Rewrite the material from the line containing "You are a GUI" through the line containing "(x=243, y=297)", requests included, shifting every coordinate in the answers up by 134. Leave out the pictures.

§ ENTRIES SHOWN
★ ★ ★
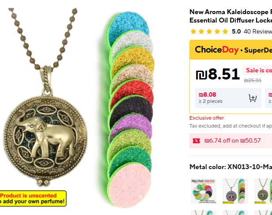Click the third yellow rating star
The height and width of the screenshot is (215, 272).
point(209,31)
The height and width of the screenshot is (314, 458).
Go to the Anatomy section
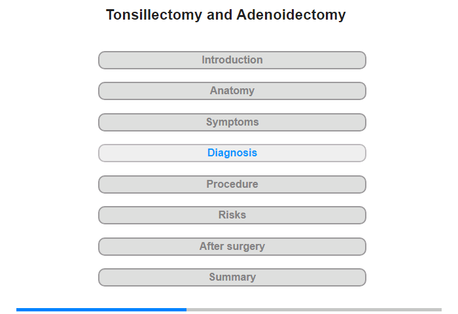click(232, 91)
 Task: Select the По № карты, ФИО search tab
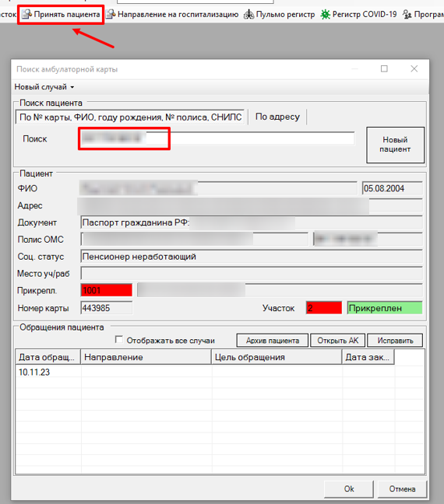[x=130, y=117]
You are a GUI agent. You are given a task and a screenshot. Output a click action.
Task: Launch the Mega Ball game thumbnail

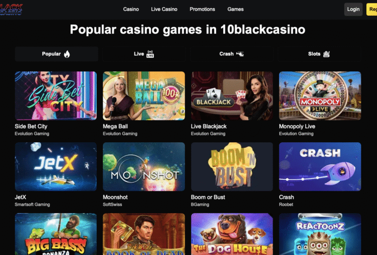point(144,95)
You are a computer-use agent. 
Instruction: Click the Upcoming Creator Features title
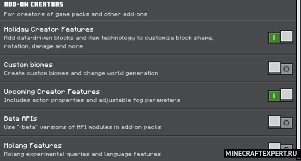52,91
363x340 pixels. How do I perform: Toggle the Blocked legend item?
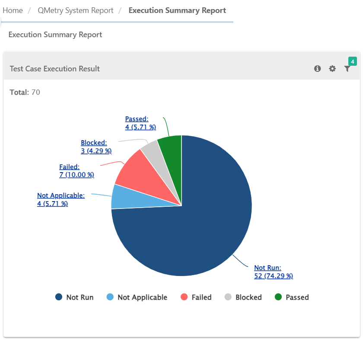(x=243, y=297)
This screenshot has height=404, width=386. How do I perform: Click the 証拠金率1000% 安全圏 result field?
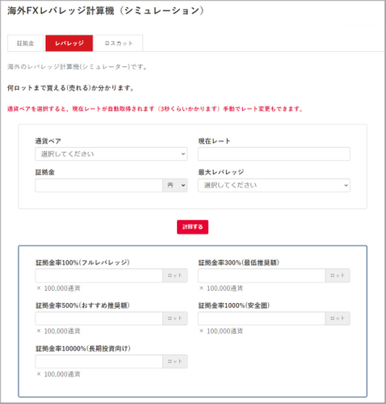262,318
★ ★ ★
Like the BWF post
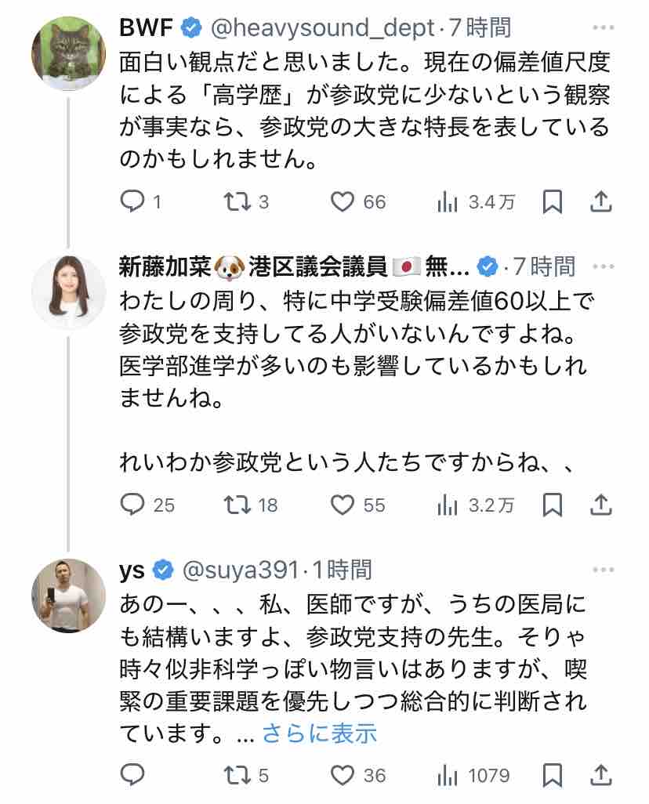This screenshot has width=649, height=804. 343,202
★ ★ ★
§ EXERCISE ANSWER
You are a GUI agent. You are given a task and a screenshot. Output a click action.
Task: Launch the Mega Ball game thumbnail

point(278,229)
You are a computer-use agent. 
Instruction: Click the Upcoming Creator Features title
186,225
363x340 pixels. How do I perform: Toggle the Blocked legend item?
(x=377, y=431)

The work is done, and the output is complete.